I'm coming late to the party, with an accepted answer and all, but I want to point out that definitions of the form:
f[...] := Module[... /; ...]
are very useful in this context. Definitions of this kind can perform complex calculations before finally bailing out and deciding that the definition was not applicable after all.
I will illustrate how this can be used to implement various error-handling strategies in the context of a specific case from another SO question. The problem is to search a fixed list of pairs:
data = {{0, 1}, {1, 2}, {2, 4}, {3, 8}, {4, 15}, {5, 29}, {6, 50}, {7,
88}, {8, 130}, {9, 157}, {10, 180}, {11, 191}, {12, 196}, {13,
199}, {14, 200}};
to find the first pair whose second component is greater than or equal to a specified value. Once that pair is found, its first component is to be returned. There are lots of ways to write this in Mathematica, but here is one:
f0[x_] := First @ Cases[data, {t_, p_} /; p >= x :> t, {1}, 1]
f0[100] (* returns 8 *)
The question, now, is what happens if the function is called with a value that cannot be found?
f0[1000]
error: First::first: {} has a length of zero and no first element.
The error message is cryptic, at best, offering no clues as to what the problem is. If this function was called deep in a call chain, then a cascade of similarly opaque errors is likely to occur.
There are various strategies to deal with such exceptional cases. One is to change the return value so that a success case can be distinguished from a failure case:
f1[x_] := Cases[data, {t_, p_} /; p >= x :> t, {1}, 1]
f1[100] (* returns {8} *)
f1[1000] (* returns {} *)

━━━━━━━━━━━━━━━━━━━━━━━━━━━━━━

**Goals**
• a. Retype the passage of the forum post starting with "I will illustrate" and going on through "no first element.".
• b. In the forum post, find every function call that is followed by a comment giving its return value. List each call with that value.
• c. Answer these questions from the forum post:
(i) What form of definition does the writer point out as very useful?
(ii) What error message does calling f0[1000] produce?
(iii) In the list of pairs, what is the second component of the pair whose first component is 14?

**Collected data**
━━━━━━━━━━━━━━━━━━━━━━━━━━━━━━

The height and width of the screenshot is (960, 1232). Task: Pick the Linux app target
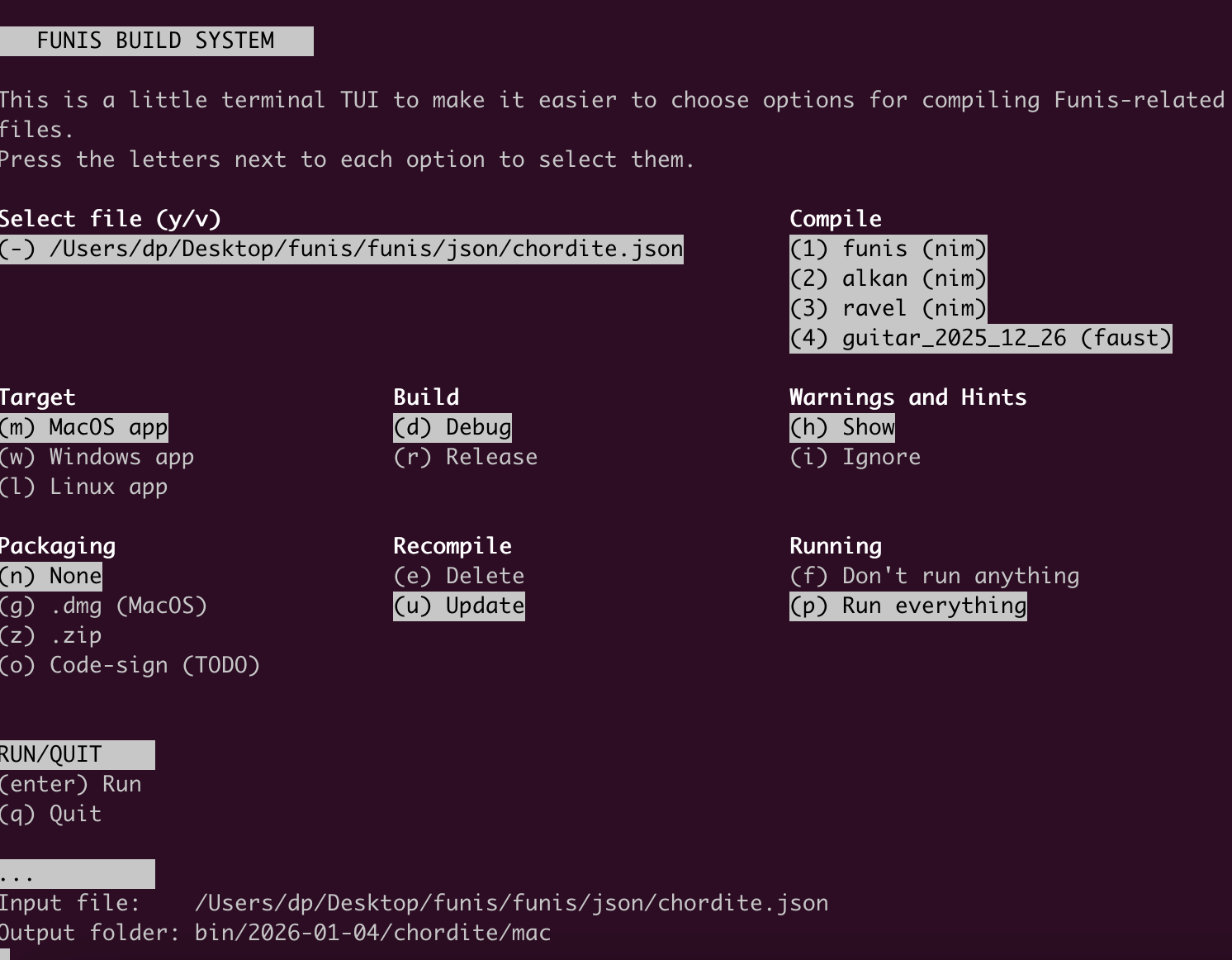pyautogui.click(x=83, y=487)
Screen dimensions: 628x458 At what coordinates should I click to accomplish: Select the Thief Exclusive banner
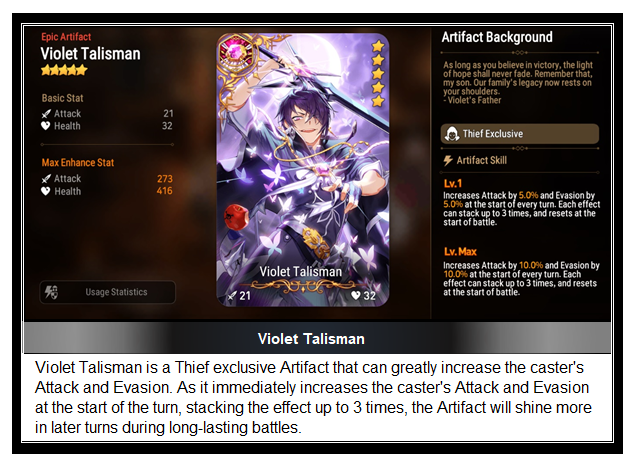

━━━━━━━━━━━━━━━━━━━━━━━━━━━━━━

**Task responses**
• a.
I will illustrate how this can be used to implement various error-handling strategies in the context of a specific case from another SO question. The problem is to search a fixed list of pairs:
data = {{0, 1}, {1, 2}, {2, 4}, {3, 8}, {4, 15}, {5, 29}, {6, 50}, {7,
88}, {8, 130}, {9, 157}, {10, 180}, {11, 191}, {12, 196}, {13,
199}, {14, 200}};
to find the first pair whose second component is greater than or equal to a specified value. Once that pair is found, its first component is to be returned. There are lots of ways to write this in Mathematica, but here is one:
f0[x_] := First @ Cases[data, {t_, p_} /; p >= x :> t, {1}, 1]
f0[100] (* returns 8 *)
The question, now, is what happens if the function is called with a value that cannot be found?
f0[1000]
error: First::first: {} has a length of zero and no first element.

• b.
f0[100] returns 8
f1[100] returns {8}
f1[1000] returns {}

• c.
(i) f[...] := Module[... /; ...]
(ii) First::first: {} has a length of zero and no first element.
(iii) 200